This is one of those books you read to the last page without ever finishing; you keep going back for more — and finding it.

Strange, strange characters, these Zen men! What to make of their weird utterances? "(A) master, holding up his staff, says: 'If you have one, I give you mine; if you have none, I will take it away from you.'"

Zen and Japanese Culture, by Daisetz T. Suzuki.
Princeton University Press, Nonfiction.

"There is no rationalism in this," comments the author laconically. So it's irrational — meaning what? Absurd? Insane? Nonsensical? Enlightened?

"Zen has no special doctrine or philosophy," the author explains, "... except that it tries to release one from the bondage of birth and death, by means of certain intuitive modes of understanding peculiar to itself."

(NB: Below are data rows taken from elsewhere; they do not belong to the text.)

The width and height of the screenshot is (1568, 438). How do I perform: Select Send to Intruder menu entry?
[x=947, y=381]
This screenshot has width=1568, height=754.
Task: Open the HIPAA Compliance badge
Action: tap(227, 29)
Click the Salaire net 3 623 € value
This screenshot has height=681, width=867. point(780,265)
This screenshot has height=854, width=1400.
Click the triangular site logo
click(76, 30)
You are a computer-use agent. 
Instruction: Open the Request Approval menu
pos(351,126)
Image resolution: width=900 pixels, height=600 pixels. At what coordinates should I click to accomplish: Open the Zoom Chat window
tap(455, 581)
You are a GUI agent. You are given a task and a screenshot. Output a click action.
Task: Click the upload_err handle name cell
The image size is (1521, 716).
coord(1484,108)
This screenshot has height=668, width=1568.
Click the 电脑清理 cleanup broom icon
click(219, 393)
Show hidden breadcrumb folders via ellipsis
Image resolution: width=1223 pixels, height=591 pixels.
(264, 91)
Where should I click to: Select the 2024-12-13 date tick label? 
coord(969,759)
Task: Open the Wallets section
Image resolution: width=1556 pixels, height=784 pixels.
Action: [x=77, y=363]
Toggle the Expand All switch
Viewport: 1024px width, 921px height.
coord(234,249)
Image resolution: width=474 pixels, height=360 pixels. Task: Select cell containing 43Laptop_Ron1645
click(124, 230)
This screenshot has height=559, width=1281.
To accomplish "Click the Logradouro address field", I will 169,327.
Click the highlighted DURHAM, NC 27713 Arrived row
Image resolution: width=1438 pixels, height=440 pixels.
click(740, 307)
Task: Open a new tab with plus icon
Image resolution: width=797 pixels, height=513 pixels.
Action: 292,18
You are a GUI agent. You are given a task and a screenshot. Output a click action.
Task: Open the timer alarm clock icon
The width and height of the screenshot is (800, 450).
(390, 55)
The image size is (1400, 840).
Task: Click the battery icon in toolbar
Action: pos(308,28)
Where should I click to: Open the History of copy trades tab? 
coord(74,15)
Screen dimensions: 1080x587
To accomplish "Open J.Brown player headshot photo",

Peculiar indeed. Indian and Chinese in origin, Zen is said to have been introduced into Japan by the monk Eisai (1141-1215). "Intuitive modes of understanding" appealed especially to the rising class of warriors — men of action whose constant proximity to death hardened them against the subtle nuances of the elegant, bookish Buddhism favored by the aristocracy.

Daisetz T. Suzuki (1870-1966) was the West's best Zen teacher. His idiosyncratic English is oddly beautiful. "Zen and Japanese Culture" covers familiar territory in unfamiliar ways. The haiku poet, the tea master and the swordsman, to be true to their callings, "must think of neither life nor death." The swordsman, to emerge victorious, must "give up the idea of surviving the combat." Does that speak to us in the 21st century? Or is Zen, for better or worse, a lost language?